Commentaire • 0
Sur la décision
| Référence : | TJ Bonneville, jcp, 28 janv. 2026, n° 25/01521 |
|---|---|
| Numéro(s) : | 25/01521 |
| Importance : | Inédit |
| Dispositif : | Expulsion "ferme" ordonnée au fond (sans suspension des effets de la clause résolutoire) |
| Date de dernière mise à jour : | 14 février 2026 |
| Lire la décision sur le site de la juridiction |
Texte intégral
TRIBUNAL JUDICIAIRE DE BONNEVILLE
LE JUGE DES CONTENTIEUX DE LA PROTECTION
JUGEMENT DU 28 JANVIER 2026
DOSSIER : N° RG 25/01521 – N° Portalis DB2R-W-B7J-D3U6
AFFAIRE : OFFICE PUBLIC DE L’HABITAT DE LA HAUTE SAVOIE / [N] [K], [L] [J] épouse [K], [G] [I]
MINUTE N° : 26/00064
DEMANDEUR
OFFICE PUBLIC DE L’HABITAT DE LA HAUTE SAVOIE
dont le siège social est sis [Adresse 1]
représenté par la SCP BRIFFOD-PUTHOD-CHAPPAZ, avocats au barreau de BONNEVILLE
DEFENDEURS
Monsieur [N] [K]
né le 08 Mars 1975
demeurant [Adresse 2]
comparante en personne
Madame [L] [J] épouse [K]
née le 03 Juin 1984
demeurant [Adresse 2]
comparante en personne
Madame [G] [I]
née le 05 Novembre 1939, décédée
demeurant [Adresse 2]
non comparante
COMPOSITION DU TRIBUNAL :
Lors des débats et du prononcé du jugement
Présidente : Marie CHIFFLET, Juge des Contentieux de la Protection
Greffière : Sabine GAYDON
DEBATS : A l’audience publique du 17 Décembre 2025
JUGEMENT Réputé contradictoire, en premier ressort, prononcé le 28 janvier 2026 par mise à disposition au greffe et signé par Marie CHIFFLET, Vice-Présidente en charge des contentieux de la protection et Sabine GAYDON, Greffière
Copie exécutoire délivrée le
à la SCP BRIFFOD-PUTHOD-CHAPPAZ.
Expédition délivrée le même jour à [N] et [L] [K] + préfecture.
Le greffier
EXPOSE DU LITIGE
En vertu de deux contrats des 18 et 19 septembre 2024, l’OFFICE PUBLIC DE L’HABITAT DE LA HAUTE SAVOIE a donné en location à Monsieur [N] [K], Madame [L] [K] née [J] et Madame [G] [I] un logement et un garage situés [Adresse 3], moyennant le paiement d’un loyer mensuel initial de 669,90 € et 53,81 €, charges en sus.

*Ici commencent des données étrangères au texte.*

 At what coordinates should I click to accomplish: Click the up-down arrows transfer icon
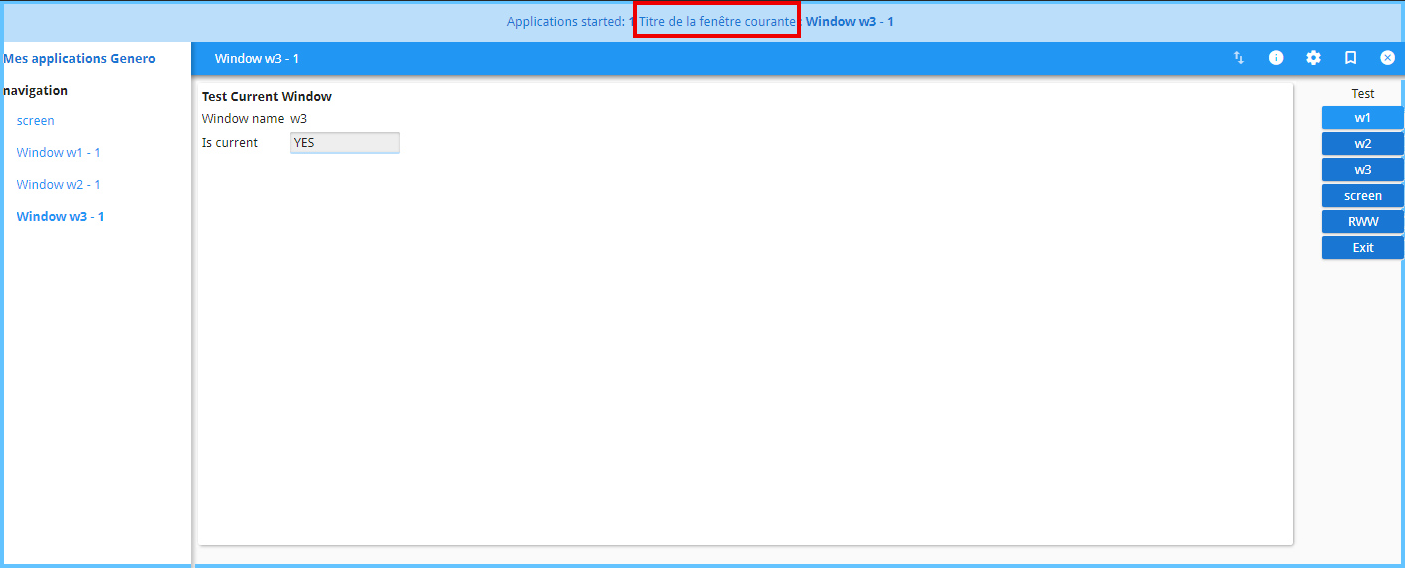pyautogui.click(x=1238, y=58)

Par acte en date du 13 mai 2025, l’OFFICE PUBLIC DE L’HABITAT DE LA HAUTE SAVOIE a fait délivrer à ses locataires un commandement de payer.

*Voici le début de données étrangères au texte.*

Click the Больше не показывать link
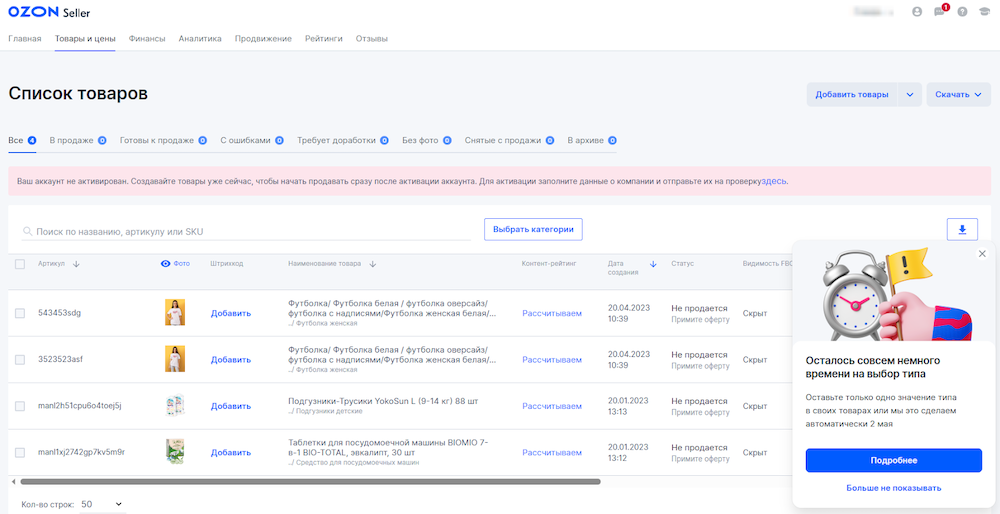 [893, 488]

Après avoir saisi la CCAPEX, l’OFFICE PUBLIC DE L’HABITAT DE LA HAUTE SAVOIE a, par acte en date du 25 août 2025 notifié au représentant de l’Etat dans le département au moins six semaines avant l’audience, fait assigner Monsieur et Madame [K] et Madame [I] devant le juge des contentieux de la protection du tribunal judiciaire de Bonneville afin de voir :
— constater la résiliation du bail et subsidiairement la prononcer,
— ordonner l’expulsion des défendeurs, au besoin avec l’assistance de la force publique,
— dire que le sort des meubles sera régi par les dispositions des articles L. 433-1 et suivants du code des procédures civiles d’exécution,
— condamner solidairement les défendeurs au paiement de la somme de 6088,68 € pour l’arriéré locatif, outre intérêts au taux légal à compter de la décision,
— condamner solidairement les défendeurs au paiement d’une indemnité mensuelle d’occupation d’un montant égal à celui du loyer et des charges, indexé sur l’indice de révision des loyers, jusqu’à la libération des lieux,
— condamner solidairement les défendeurs au paiement de la somme de 800 € au titre de l’article 700 du code de procédure civile outre les dépens.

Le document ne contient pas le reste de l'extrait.